Monday, March 3, 2008

Probably not loving the consequences

I just read in the New York Times that yet another memoir has turned out to be a fake. A 33-year-old woman from a good neighborhood in LA pitched a story to publishing houses about her upbringing as a half-White, half-Native American gang-banger in South Central LA. After reading an interview about the book (titled Love and Consequences), the author's sister called the publisher to inform them that their off-the-streets star was all-White and all full of crap.

I can't believe it took them that long to realize this story wasn't true. After all the steps publishers took to protect themselves after James Frey's lies blew up in his face, you would think they could take the time to do the minimal research and find out where this woman came from.

It's fascinating how many people a) want to write memoirs and b) think their lives are actually interesting enough to merit a read by others.
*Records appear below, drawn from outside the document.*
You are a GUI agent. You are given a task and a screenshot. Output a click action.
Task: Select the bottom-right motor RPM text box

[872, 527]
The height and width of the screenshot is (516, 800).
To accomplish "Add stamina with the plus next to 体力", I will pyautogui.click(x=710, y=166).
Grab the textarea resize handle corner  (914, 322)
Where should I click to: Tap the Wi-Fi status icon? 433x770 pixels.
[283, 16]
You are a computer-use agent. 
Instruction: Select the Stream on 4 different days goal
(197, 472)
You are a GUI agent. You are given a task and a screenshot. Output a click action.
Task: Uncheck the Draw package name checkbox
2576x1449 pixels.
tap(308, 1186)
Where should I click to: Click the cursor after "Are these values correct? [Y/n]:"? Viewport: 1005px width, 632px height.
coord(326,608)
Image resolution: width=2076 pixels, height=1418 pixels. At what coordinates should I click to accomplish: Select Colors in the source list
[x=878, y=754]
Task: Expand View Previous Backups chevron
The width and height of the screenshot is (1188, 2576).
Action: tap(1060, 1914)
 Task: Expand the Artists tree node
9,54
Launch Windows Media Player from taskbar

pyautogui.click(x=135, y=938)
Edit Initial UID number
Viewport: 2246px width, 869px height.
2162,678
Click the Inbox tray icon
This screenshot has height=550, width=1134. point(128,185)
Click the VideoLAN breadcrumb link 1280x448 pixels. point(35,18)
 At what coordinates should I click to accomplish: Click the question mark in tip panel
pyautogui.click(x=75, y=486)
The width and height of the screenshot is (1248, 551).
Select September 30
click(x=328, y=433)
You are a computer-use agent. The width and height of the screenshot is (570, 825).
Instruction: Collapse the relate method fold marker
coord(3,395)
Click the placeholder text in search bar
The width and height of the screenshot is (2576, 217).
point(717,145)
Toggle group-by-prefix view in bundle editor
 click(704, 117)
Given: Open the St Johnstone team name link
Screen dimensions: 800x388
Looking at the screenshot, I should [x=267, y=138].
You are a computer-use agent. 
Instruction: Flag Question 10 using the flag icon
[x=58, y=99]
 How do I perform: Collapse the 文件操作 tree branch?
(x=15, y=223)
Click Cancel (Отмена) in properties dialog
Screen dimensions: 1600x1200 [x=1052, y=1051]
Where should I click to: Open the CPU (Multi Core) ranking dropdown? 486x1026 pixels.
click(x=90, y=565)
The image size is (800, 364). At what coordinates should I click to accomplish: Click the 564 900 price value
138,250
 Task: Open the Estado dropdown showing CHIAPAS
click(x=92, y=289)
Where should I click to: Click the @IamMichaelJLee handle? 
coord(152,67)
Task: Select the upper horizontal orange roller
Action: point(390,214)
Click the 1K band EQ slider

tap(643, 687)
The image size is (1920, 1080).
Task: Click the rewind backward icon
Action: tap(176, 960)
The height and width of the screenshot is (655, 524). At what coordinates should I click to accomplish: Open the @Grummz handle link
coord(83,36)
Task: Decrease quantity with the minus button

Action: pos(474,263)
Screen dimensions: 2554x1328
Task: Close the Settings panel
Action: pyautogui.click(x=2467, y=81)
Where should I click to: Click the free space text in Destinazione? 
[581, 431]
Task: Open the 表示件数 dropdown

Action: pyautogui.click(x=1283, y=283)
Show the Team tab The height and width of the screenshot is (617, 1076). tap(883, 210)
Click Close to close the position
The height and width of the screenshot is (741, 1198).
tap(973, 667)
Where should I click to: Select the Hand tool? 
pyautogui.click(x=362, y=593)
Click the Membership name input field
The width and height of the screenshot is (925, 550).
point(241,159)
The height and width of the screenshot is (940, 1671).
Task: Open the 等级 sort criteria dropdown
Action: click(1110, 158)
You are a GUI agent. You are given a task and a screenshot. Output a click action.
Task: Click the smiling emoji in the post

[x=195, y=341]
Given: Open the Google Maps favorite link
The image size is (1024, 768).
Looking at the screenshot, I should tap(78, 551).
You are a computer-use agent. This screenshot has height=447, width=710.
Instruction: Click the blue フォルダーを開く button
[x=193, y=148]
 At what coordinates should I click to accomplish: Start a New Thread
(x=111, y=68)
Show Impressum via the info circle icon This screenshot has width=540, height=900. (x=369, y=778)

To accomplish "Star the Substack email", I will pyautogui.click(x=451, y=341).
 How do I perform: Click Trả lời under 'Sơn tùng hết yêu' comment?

Memoir is one of the fastest growing categories in publishing and it has a lot to do with people believing that true-life dramas are better than anything a novelist could create, because after all, they really happened. Except when they didn't.

Would it be as satisfying to read a book like The Glass Castle if it was a novel? I mean, anybody could make that stuff up, right? If Eat, Pray, Love were a novel, the way Liz Gilbert's life falls so meaningfully into place after such a traumatic beginning would just seem like an author's gimmick to achieve the happy ending.

But if your life simply isn't interesting enough to write a mesmerizing and moving memoir, do the reading public and your publisher a favor. Pitch them fiction. It may not sell as well as nonfiction, but at least you can save yourself the embarrassment of being added to the list of authors who faked their own lives.


Joe said...

In your very own city, chef Robert Irvine has had his cooking show on the Food Network canceled because he embellished his resume. Turns out he didn't cook for the royal family or any presidents.
The interesting thing is, these deceptions would work if the people involved don't get famous. If they had higher expectations to begin with, they'd be more careful.

Brooke Warner said...

For the record, I think The Glass Castle should have been fiction. I bet there's a lot of memoirs that should be categorized as fiction, or would be, if we were to dig a little deeper.